SOMETIME LONG AGO, just after the rocks stopped falling and the seas of magma began to skin over, I proposed this idea to Sharyn November, via Ashley Grayson, and pointed out that I really didn’t know how it would end. This became one of the most accurate prophecies of my life.
I am grateful to both of them for their patience while I found my way to the ending, and deeply grateful at having been told, repeatedly, Good is more important than soon. Saying that to me was probably the height of commercial irresponsibility, but it was very much what the book needed.
Shelly Perron, the copy editor, greatly reduced the number of errors in this text (the remainder are all my fault, for those of you keeping track), and also asked a very large number of very smart questions that caused me to be much clearer about many different things.
Obviously this book would not exist without ideas that I learned about from Buzz Aldrin; the chance to work with him was one of the reasons why I wouldn’t have wanted any other profession.
This book had a very large number of titles before someone realized that Losers in Space was what the title should be; none of us can remember who first said, “Why don’t we just call it that?” So thanks and a shout-out to the Unknown Marketer.
Howard Davidson, lifetime promoter of the hard in hard SF, nitpicked, which was invaluable.
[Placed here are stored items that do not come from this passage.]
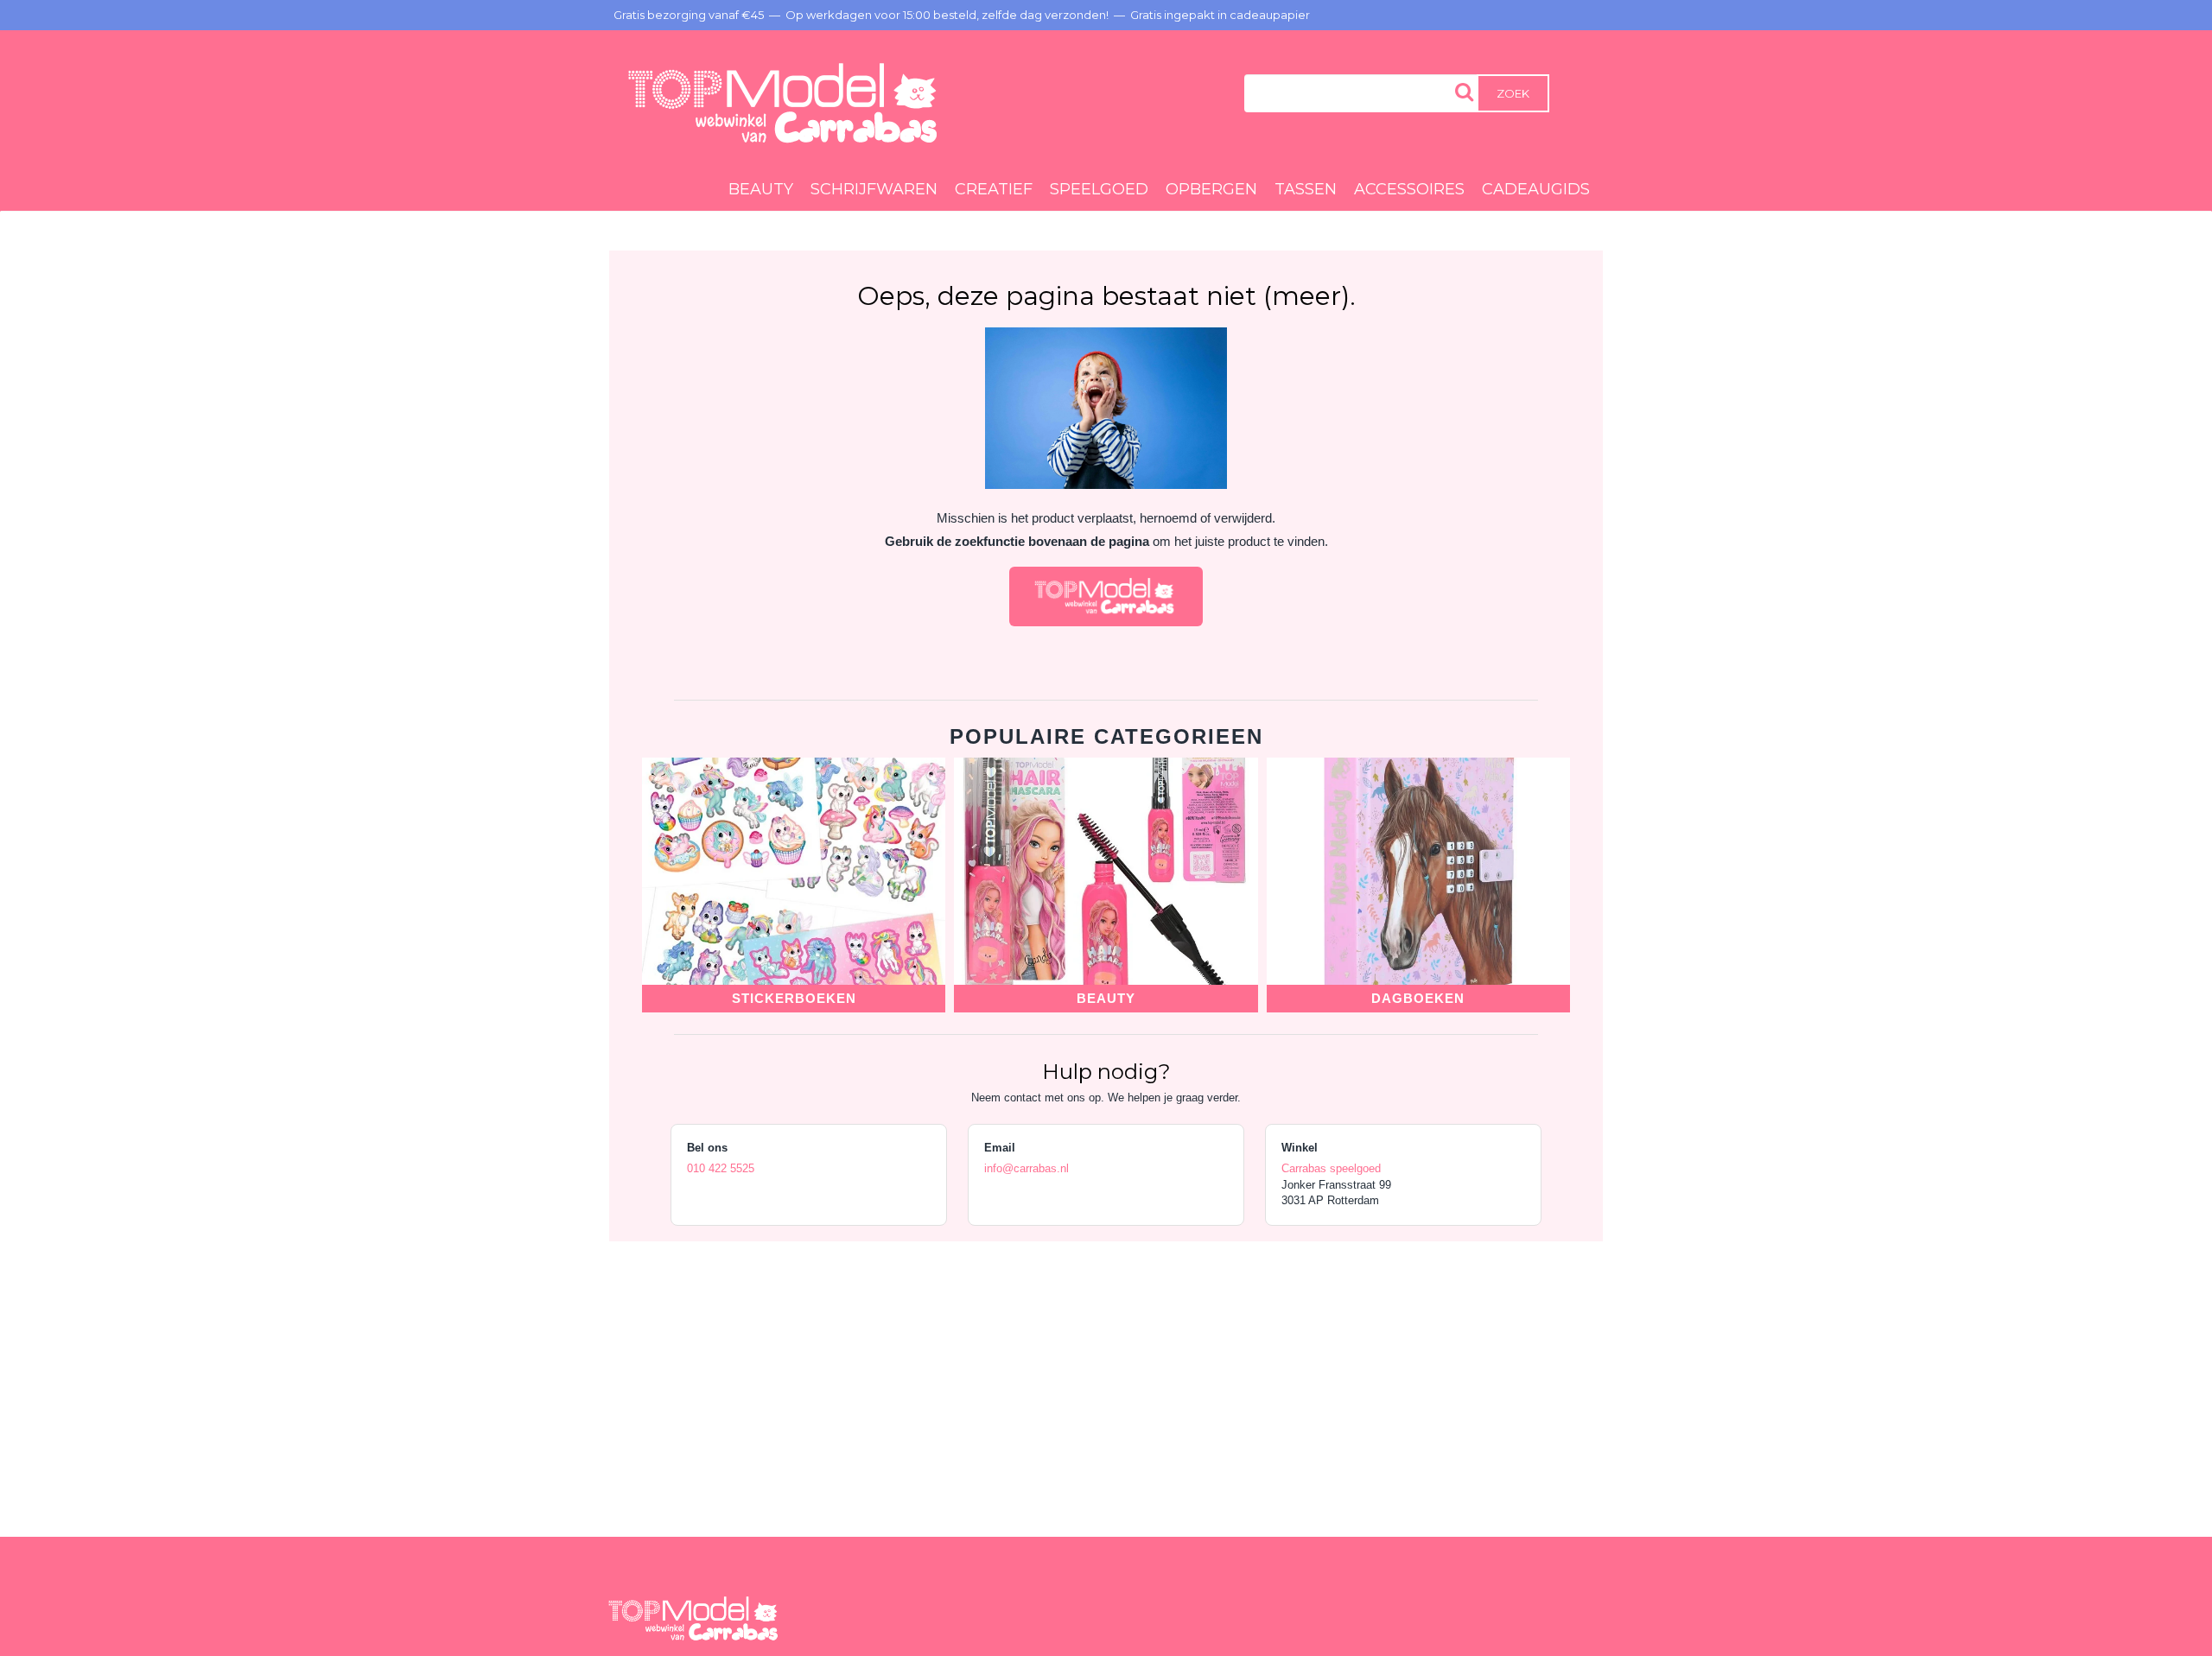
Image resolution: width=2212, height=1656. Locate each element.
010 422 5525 (720, 1168)
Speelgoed (1099, 189)
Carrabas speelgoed (1331, 1168)
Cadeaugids (1536, 189)
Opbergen (1211, 189)
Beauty (760, 189)
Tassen (1305, 189)
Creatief (994, 189)
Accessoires (1409, 189)
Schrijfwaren (874, 189)
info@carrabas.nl (1026, 1168)
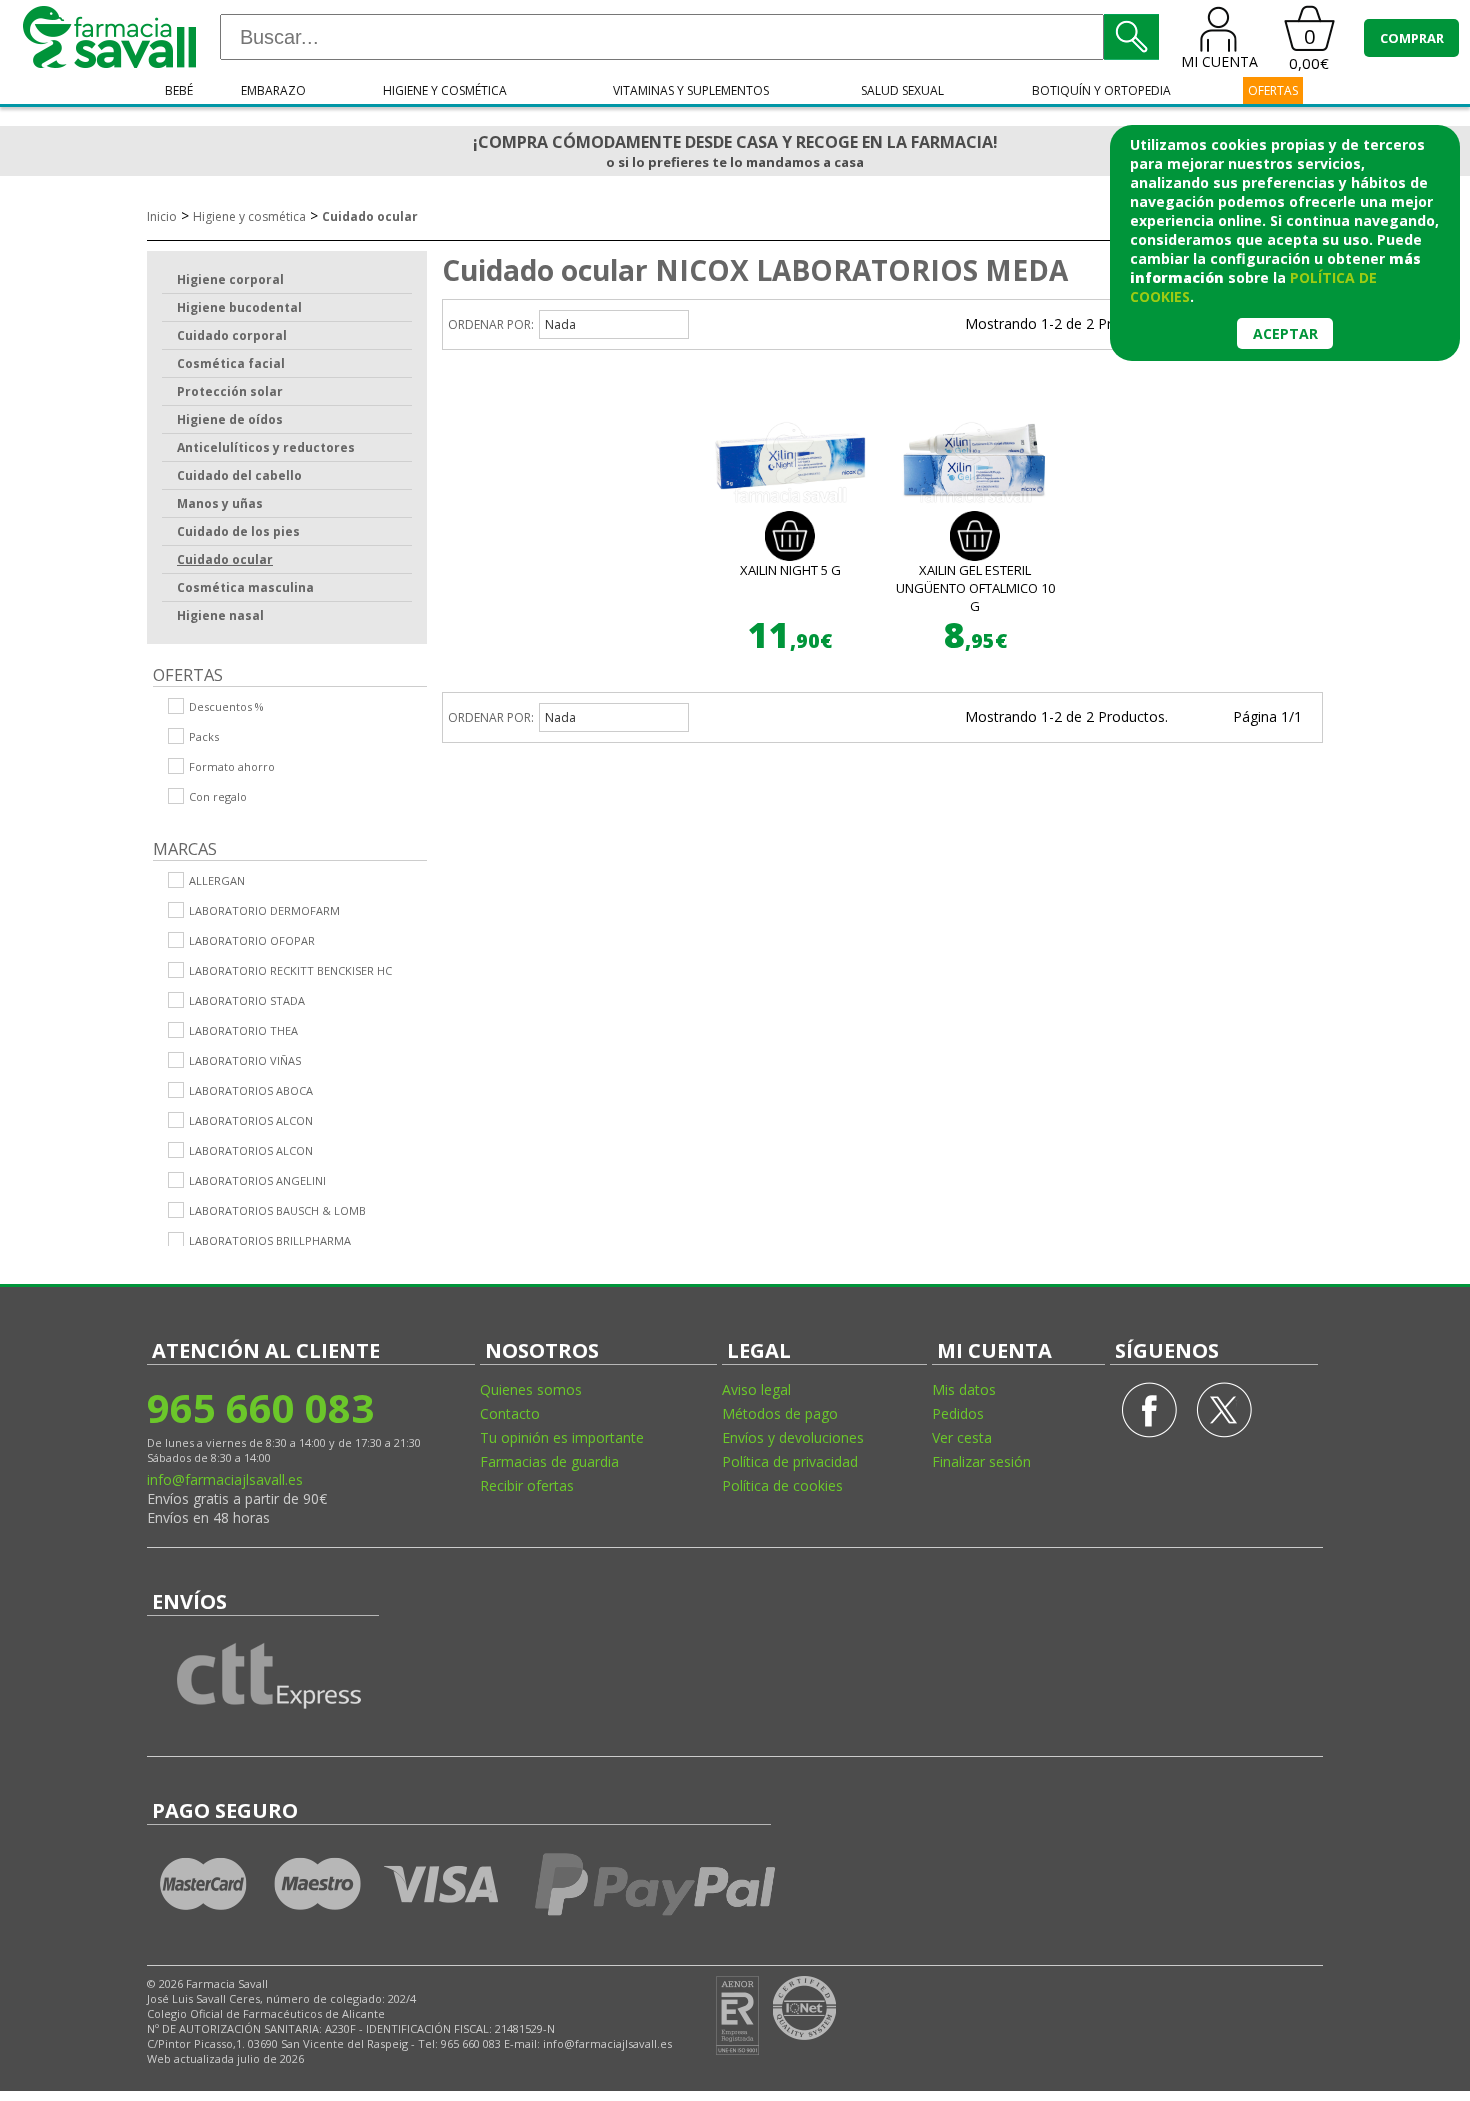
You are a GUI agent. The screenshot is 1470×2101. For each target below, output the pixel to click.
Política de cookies (782, 1485)
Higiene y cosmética (445, 90)
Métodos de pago (780, 1413)
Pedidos (958, 1413)
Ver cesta (962, 1437)
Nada (560, 324)
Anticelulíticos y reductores (266, 447)
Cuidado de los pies (238, 531)
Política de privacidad (790, 1461)
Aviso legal (756, 1389)
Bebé (179, 90)
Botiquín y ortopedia (1101, 90)
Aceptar (1285, 333)
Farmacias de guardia (549, 1461)
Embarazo (273, 90)
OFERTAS (1273, 90)
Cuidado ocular (370, 216)
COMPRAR (1412, 38)
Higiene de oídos (230, 419)
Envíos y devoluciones (793, 1437)
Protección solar (230, 391)
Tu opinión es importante (562, 1437)
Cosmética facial (231, 363)
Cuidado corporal (232, 335)
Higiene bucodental (239, 307)
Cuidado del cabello (239, 475)
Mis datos (964, 1389)
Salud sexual (902, 90)
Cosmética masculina (245, 587)
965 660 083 (260, 1407)
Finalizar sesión (981, 1461)
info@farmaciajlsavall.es (225, 1479)
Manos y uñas (220, 503)
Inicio (162, 216)
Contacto (510, 1413)
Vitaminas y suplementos (691, 90)
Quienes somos (531, 1389)
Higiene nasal (220, 615)
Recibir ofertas (527, 1485)
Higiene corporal (230, 279)
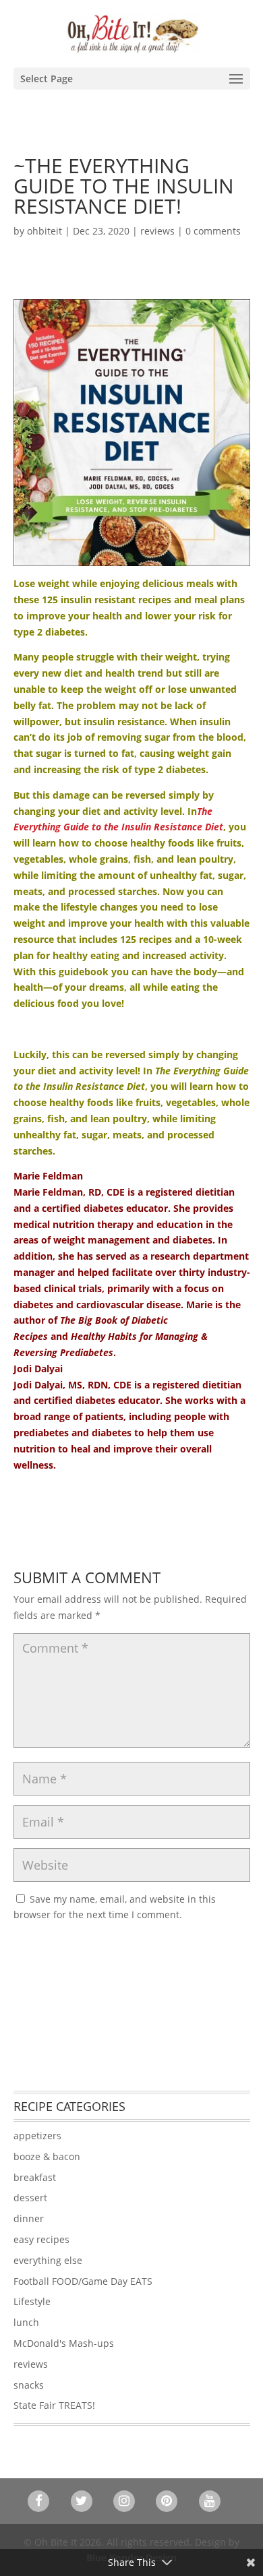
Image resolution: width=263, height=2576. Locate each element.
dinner (28, 2218)
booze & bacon (46, 2156)
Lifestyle (32, 2301)
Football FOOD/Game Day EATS (82, 2281)
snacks (28, 2385)
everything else (47, 2260)
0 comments (213, 230)
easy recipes (41, 2239)
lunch (26, 2322)
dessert (30, 2197)
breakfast (34, 2177)
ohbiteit (44, 230)
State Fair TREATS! (54, 2405)
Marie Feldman (48, 1175)
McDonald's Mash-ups (63, 2343)
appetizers (37, 2135)
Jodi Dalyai (38, 1368)
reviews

I got more things right because of Howard; I’m quite sure I didn’t get everything right, and that was because of me.
About the very ending: the last two paragraphs were inspired by and are deliberate hommage to the conclusion of John Steele Gordon’s wonderful book Overlanding, a book which, when I was in my early twenties, held more romance than Mutiny on the Bounty, The Merry Adventures of Robin Hood, and The Prisoner of Zenda, combined, and which was indirectly responsible for some of the most treasured memories in my life. Sadly, much of the practical information in Overlanding is now hopelessly dated, most copies are long out of circulation, and it reflects a world that no longer exists. But since I myself am hopelessly dated, almost entirely out of circulation, and reflective of a world that no longer exists, I do hope someone, someday, will bring out a new edition. Meanwhile, if you see it, grab it.